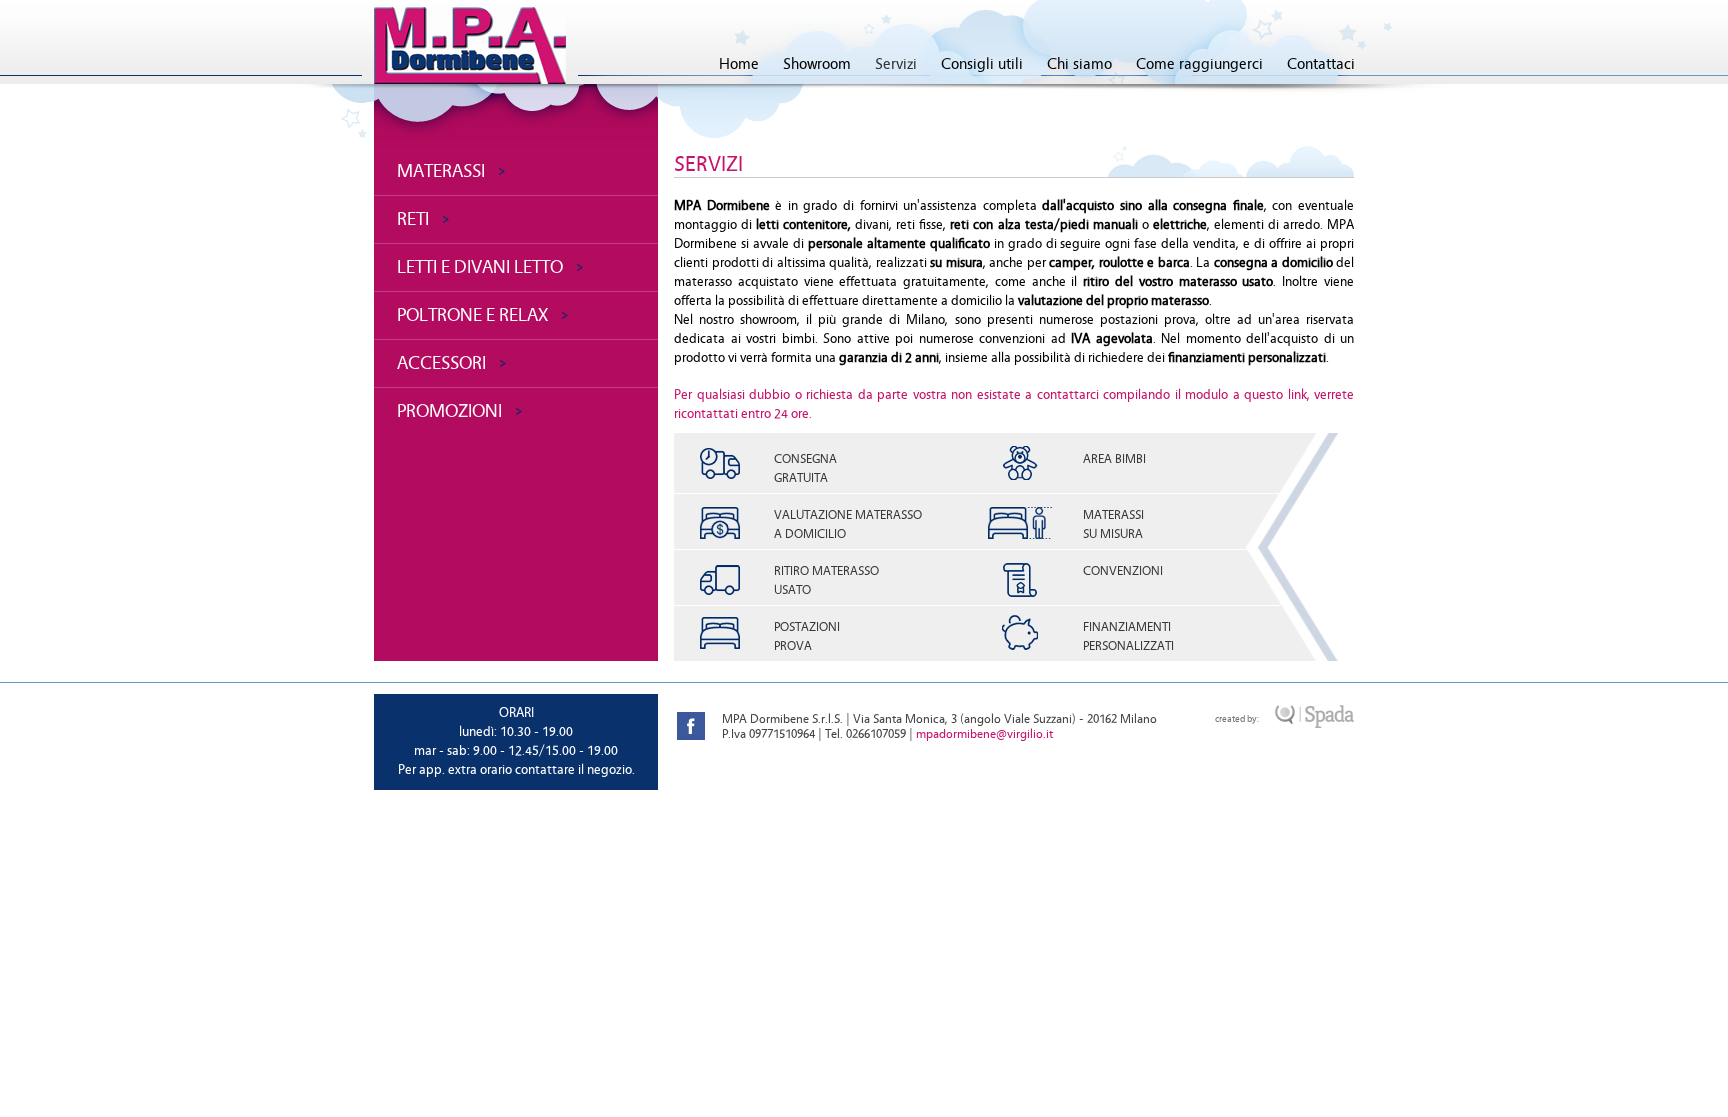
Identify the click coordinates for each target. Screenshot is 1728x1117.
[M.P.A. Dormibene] (470, 46)
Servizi (896, 64)
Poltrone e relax (472, 315)
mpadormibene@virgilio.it (984, 734)
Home (739, 64)
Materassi (441, 171)
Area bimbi (1114, 459)
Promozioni (449, 411)
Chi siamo (1079, 64)
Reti (413, 219)
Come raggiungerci (1199, 64)
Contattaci (1321, 64)
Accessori (441, 363)
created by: (1237, 719)
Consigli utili (982, 64)
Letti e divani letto (480, 267)
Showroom (817, 64)
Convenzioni (1123, 571)
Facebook (691, 726)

----------

Copy every row above word for word, leaving out the picture.

Identify the click coordinates for each target. Screenshot is 1728x1117.
[M.P.A. Dormibene] (470, 46)
Servizi (896, 64)
Poltrone e relax (472, 315)
mpadormibene@virgilio.it (984, 734)
Home (739, 64)
Materassi (441, 171)
Area bimbi (1114, 459)
Promozioni (449, 411)
Chi siamo (1079, 64)
Reti (413, 219)
Come raggiungerci (1199, 64)
Contattaci (1321, 64)
Accessori (441, 363)
created by: (1237, 719)
Consigli utili (982, 64)
Letti e divani letto (480, 267)
Showroom (817, 64)
Convenzioni (1123, 571)
Facebook (691, 726)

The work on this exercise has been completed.